Reproduce each of the following items verbatim, keeping every line intact and in its original order.

┄┄┄┄┄┄┄┄┄┄┄┄┄┄┄┄┄┄┄┄

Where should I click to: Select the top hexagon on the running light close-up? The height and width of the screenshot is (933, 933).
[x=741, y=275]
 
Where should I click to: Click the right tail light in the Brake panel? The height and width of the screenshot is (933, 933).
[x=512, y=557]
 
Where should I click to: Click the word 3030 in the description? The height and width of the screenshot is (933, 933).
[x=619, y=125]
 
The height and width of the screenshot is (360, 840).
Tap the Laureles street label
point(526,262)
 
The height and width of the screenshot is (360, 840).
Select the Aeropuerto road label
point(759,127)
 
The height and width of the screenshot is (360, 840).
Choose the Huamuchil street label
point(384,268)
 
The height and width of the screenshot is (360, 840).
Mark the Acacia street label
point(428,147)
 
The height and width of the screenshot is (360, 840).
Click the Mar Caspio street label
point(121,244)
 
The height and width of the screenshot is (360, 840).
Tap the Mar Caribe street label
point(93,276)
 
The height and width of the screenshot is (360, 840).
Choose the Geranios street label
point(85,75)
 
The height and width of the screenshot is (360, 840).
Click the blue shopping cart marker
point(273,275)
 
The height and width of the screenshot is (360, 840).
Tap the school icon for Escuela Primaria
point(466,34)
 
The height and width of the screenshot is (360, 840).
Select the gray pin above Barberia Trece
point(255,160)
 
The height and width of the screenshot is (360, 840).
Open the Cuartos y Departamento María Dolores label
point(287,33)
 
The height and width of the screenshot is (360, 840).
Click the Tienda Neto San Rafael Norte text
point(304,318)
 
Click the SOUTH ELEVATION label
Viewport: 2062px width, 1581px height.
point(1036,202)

┄┄┄┄┄┄┄┄┄┄┄┄┄┄┄┄┄┄┄┄

Answer to the exercise >>
Where should I click to: Select the top hexagon on the running light close-up? The height and width of the screenshot is (933, 933).
[x=741, y=275]
 
Where should I click to: Click the right tail light in the Brake panel? The height and width of the screenshot is (933, 933).
[x=512, y=557]
 
Where should I click to: Click the word 3030 in the description? The height and width of the screenshot is (933, 933).
[x=619, y=125]
 
The height and width of the screenshot is (360, 840).
Tap the Laureles street label
point(526,262)
 
The height and width of the screenshot is (360, 840).
Select the Aeropuerto road label
point(759,127)
 
The height and width of the screenshot is (360, 840).
Choose the Huamuchil street label
point(384,268)
 
The height and width of the screenshot is (360, 840).
Mark the Acacia street label
point(428,147)
 
The height and width of the screenshot is (360, 840).
Click the Mar Caspio street label
point(121,244)
 
The height and width of the screenshot is (360, 840).
Tap the Mar Caribe street label
point(93,276)
 
The height and width of the screenshot is (360, 840).
Choose the Geranios street label
point(85,75)
 
The height and width of the screenshot is (360, 840).
Click the blue shopping cart marker
point(273,275)
 
The height and width of the screenshot is (360, 840).
Tap the school icon for Escuela Primaria
point(466,34)
 
The height and width of the screenshot is (360, 840).
Select the gray pin above Barberia Trece
point(255,160)
 
The height and width of the screenshot is (360, 840).
Open the Cuartos y Departamento María Dolores label
point(287,33)
 
The height and width of the screenshot is (360, 840).
Click the Tienda Neto San Rafael Norte text
point(304,318)
 
Click the SOUTH ELEVATION label
Viewport: 2062px width, 1581px height.
point(1036,202)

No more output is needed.